PROVIDED DATA Block Start

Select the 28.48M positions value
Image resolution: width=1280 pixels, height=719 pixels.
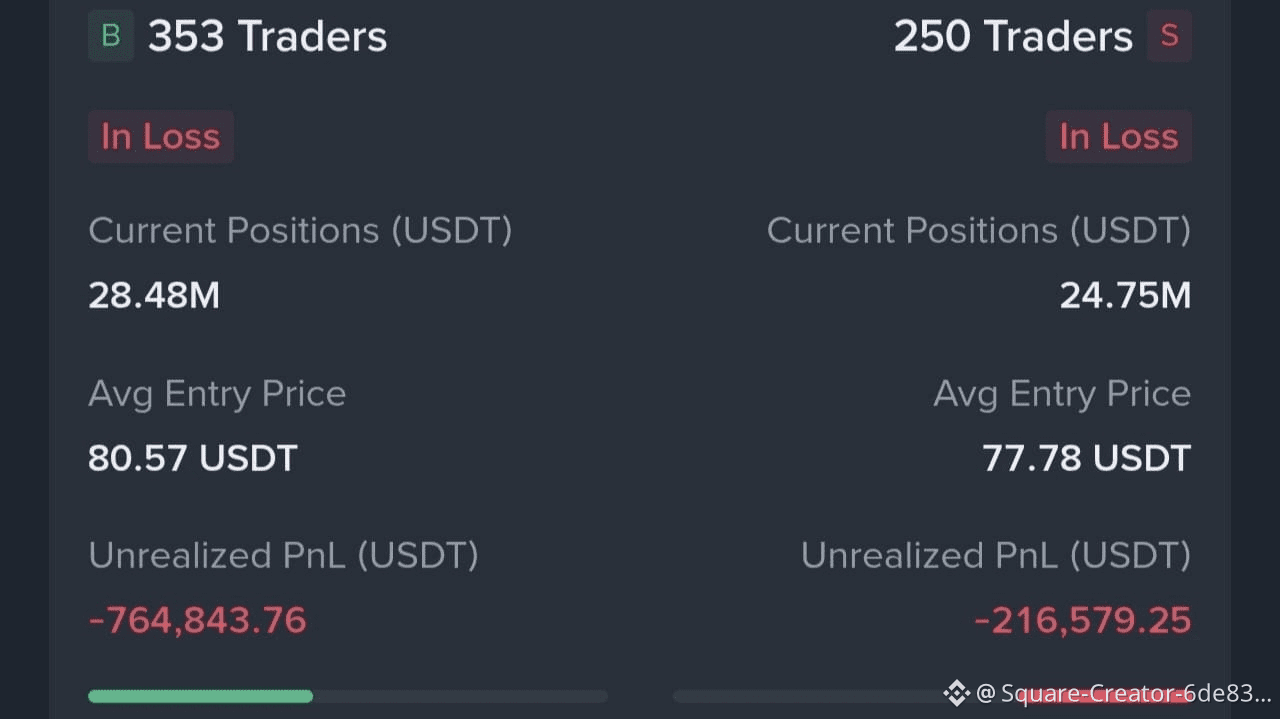click(154, 296)
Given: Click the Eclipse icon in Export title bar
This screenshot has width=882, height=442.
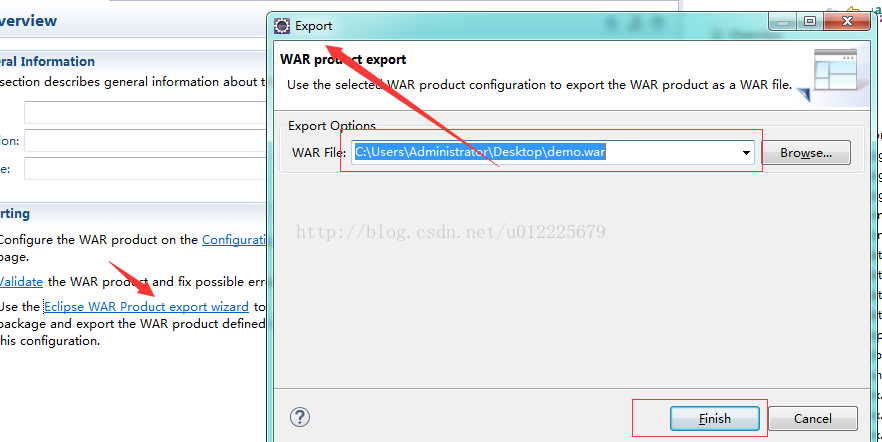Looking at the screenshot, I should click(282, 26).
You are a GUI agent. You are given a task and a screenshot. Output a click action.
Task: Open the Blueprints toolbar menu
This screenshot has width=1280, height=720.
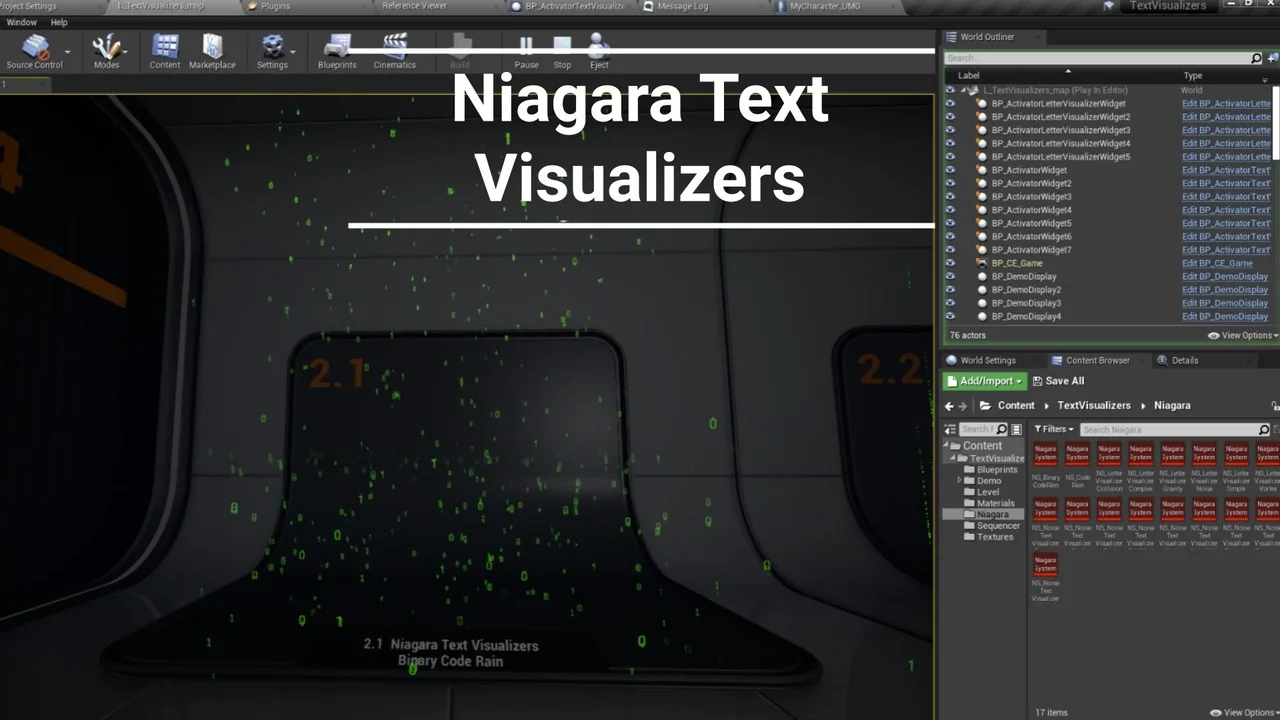(x=337, y=50)
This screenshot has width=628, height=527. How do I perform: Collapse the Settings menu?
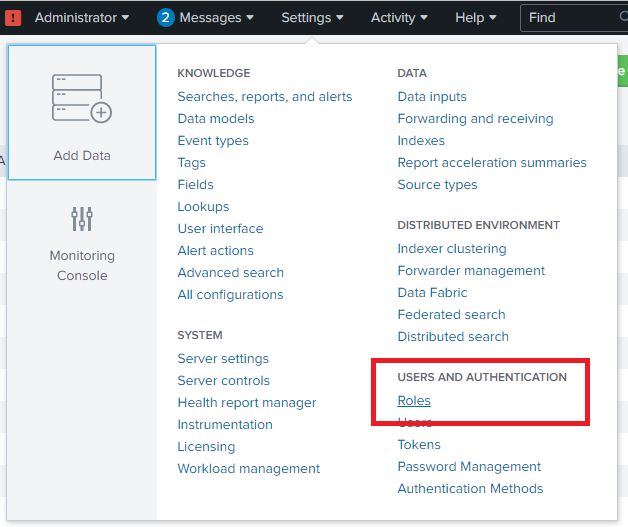[312, 17]
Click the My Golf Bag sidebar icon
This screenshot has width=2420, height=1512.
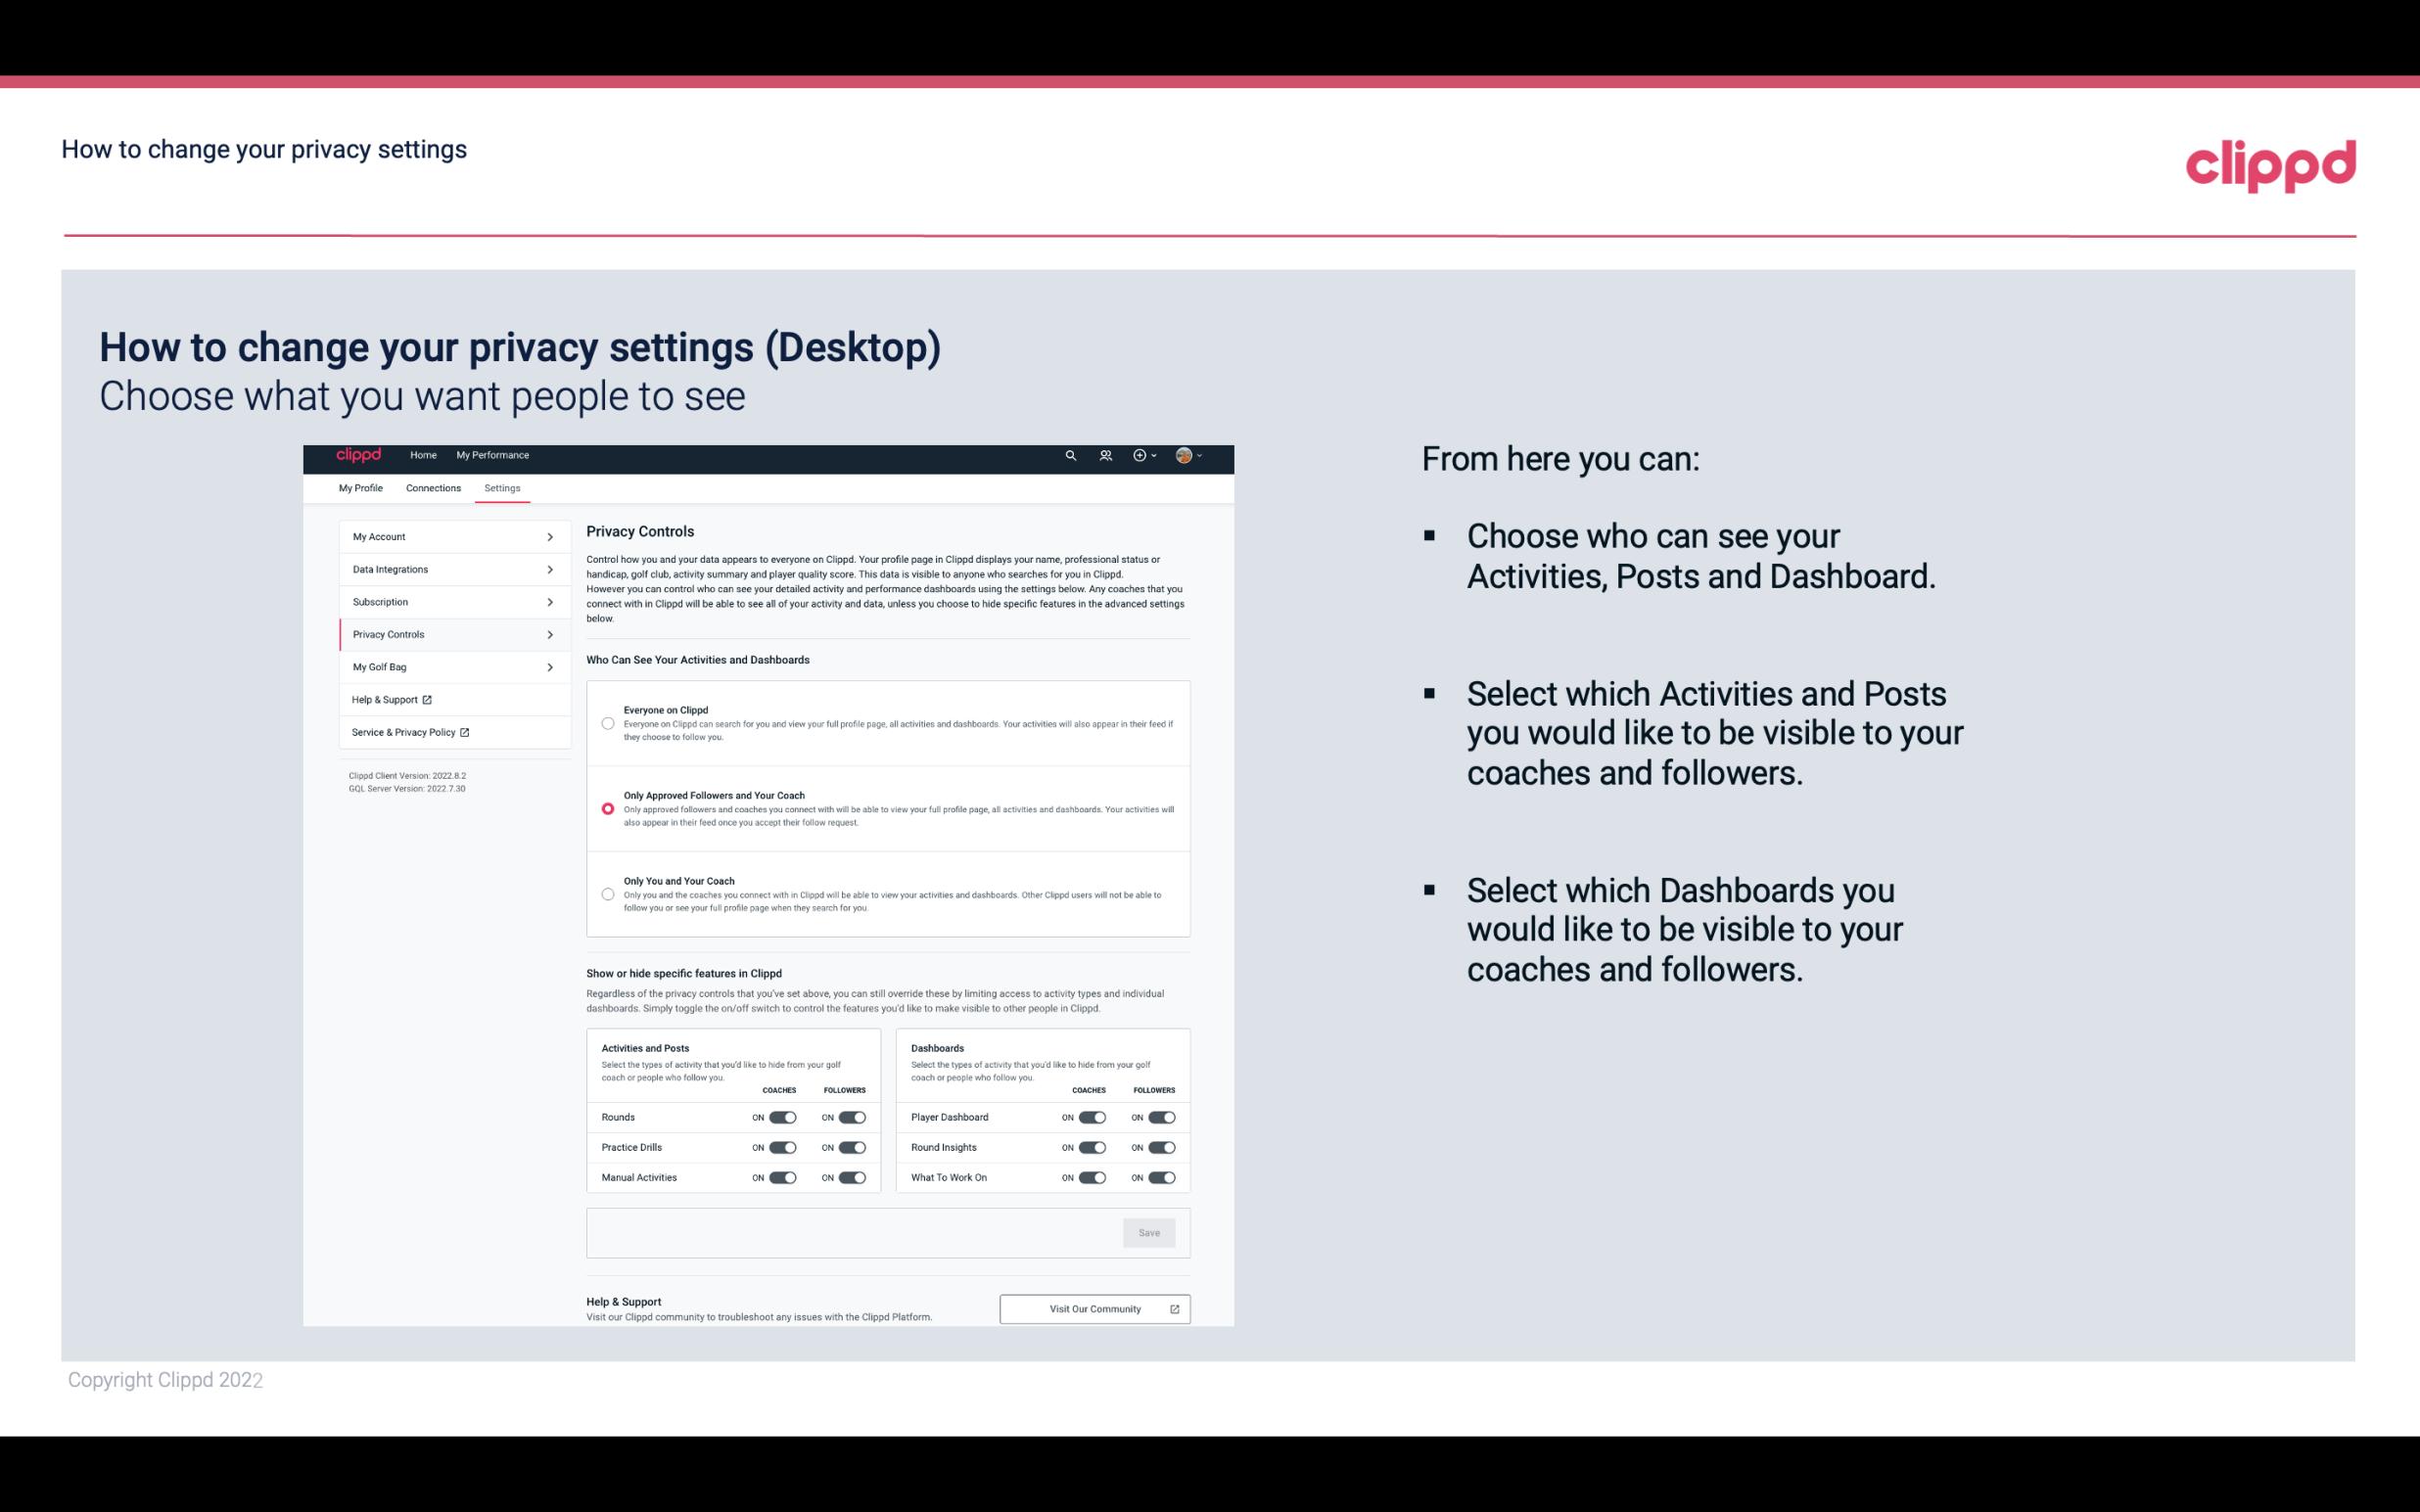(444, 667)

PROVIDED DATA Block End

**YOUR GOAL**
Starting at the line that holds "Task: Open the Blueprints toolbar menu", reproduce each line through the last one of the listing, and nothing more; the pictures stay out.

**ANSWER TO THIS EXERCISE**
Task: Open the Blueprints toolbar menu
This screenshot has width=1280, height=720.
(x=337, y=50)
This screenshot has width=628, height=527. How do I perform: Collapse the Settings menu?
[312, 17]
Click the My Golf Bag sidebar icon
This screenshot has width=2420, height=1512.
(444, 667)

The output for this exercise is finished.